It is always possible to OCR text on the screen.

[groman]

1) Create a font that bit-encodes every character in a machine recognizable fashion.
2) Write a program/script that launches an e-book reader and scrolls down taking screenshots and running them from primitive OCR(not really character, since your font is just monospaced pixel encoding with no anti-aliasing, it should be very easy).
3) Decide if certain areas are noise, whitespace or pictures. Apply.
4) Generate LaTeX file, or PostScript.

Oh dear, did I just violate DMCA?

Palladium ?

[Bugmaster]

Correct me if I'm wrong, but isn't this exactly the kind of thing that Palladium aims to prevent ? If you are not allowed to capture your screen or to record sound via the soundcard, then you can't copy protected material.

Re:Palladium ?

[roman_mir]

How do you prevent me from using a digital camera to take shots of the computer screen, then feed it back into a computer and OCR the image?

Re:Palladium ?

[pantherace]

S-Video out -> linux box with S-Video in
Stereo out -> stereo in

problem solved.

second impressions

[cmckay]

My initial reaction to this article was, "Big whoopitydoo... this guy can take screenshots."

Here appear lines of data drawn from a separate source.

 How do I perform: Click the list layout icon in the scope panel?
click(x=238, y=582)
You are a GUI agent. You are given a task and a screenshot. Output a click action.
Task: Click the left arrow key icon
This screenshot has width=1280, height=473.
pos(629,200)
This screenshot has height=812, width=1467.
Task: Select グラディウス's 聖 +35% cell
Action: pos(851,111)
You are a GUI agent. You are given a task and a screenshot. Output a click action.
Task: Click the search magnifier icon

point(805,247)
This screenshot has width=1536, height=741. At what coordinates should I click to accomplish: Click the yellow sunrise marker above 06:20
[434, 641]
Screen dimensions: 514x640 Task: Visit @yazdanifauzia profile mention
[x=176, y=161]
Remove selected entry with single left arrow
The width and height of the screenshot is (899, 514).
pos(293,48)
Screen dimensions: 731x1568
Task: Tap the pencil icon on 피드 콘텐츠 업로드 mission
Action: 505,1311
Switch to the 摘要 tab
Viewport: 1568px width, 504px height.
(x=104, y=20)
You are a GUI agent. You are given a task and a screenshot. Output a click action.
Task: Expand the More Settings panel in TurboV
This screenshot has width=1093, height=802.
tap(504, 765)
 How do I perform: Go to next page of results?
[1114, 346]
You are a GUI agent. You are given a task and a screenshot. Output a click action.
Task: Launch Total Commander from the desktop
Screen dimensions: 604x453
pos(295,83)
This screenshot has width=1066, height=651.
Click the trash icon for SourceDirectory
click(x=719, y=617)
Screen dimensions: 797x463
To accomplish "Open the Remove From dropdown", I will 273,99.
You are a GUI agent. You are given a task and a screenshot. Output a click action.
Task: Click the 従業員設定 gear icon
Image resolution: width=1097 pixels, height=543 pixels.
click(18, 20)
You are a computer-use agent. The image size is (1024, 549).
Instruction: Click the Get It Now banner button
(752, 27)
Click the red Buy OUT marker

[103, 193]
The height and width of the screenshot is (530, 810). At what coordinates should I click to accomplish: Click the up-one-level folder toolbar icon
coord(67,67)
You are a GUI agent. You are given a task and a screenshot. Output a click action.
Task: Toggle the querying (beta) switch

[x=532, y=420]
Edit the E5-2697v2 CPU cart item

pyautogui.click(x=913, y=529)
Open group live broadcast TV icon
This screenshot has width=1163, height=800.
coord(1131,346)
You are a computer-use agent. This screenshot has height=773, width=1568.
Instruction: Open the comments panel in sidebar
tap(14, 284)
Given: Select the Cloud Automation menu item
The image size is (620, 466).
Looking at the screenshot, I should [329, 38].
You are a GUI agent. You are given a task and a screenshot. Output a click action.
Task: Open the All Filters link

But then another point from his mini-essay leapt out at me. How many millions of dollars have companies spent on creating "copy-protected" file formats, and how pointless is this pursuit? Heck, that's the business to go into... the snake oil of the 21st century.

)I know many people have made this point before, but it just hit me in an interesting way today, and I thought I'd throw it out there for all to see.)

I've done this too.

[Teach]

I mentioned this in the book review of God's Debris about a year ago, but it bears repeating here.

Over a year ago I paid for and downloaded the DigitalOwl TitleVision ebook version of Scott Adams' interesting God's Debris. I paid $5 for it.

I also downloaded the reader, installed it, and read the ebook. I liked the book, but hated the proprietary, Windows-only "reader" application. So, using a screen capture utility, I took screen shots of all 90 pages of the book, saving them as .PGMs. Then I booted into Linux and used gOCR and a shell script to do initial OCR conversion of all the images. Finally I spent a while with grep and a spell checker cleaning everything up. Overall, this took me about five hours.

Now I've got a 143KB ASCII text file with the same content as my 195KB encrypted .OWL file. I don't ever plan to give anyone a copy of my plain text version; I like Scott Adams and want him to get paid for his work.

I'm sure what I did would be considered illegal by Digital Owl (though probably not by Scott Adams). I'm just glad I won't have to try to hunt down a copy of the TitleVision viewer fifteen years from now if I want to read the book again.

The moral of the story is: there's always a way.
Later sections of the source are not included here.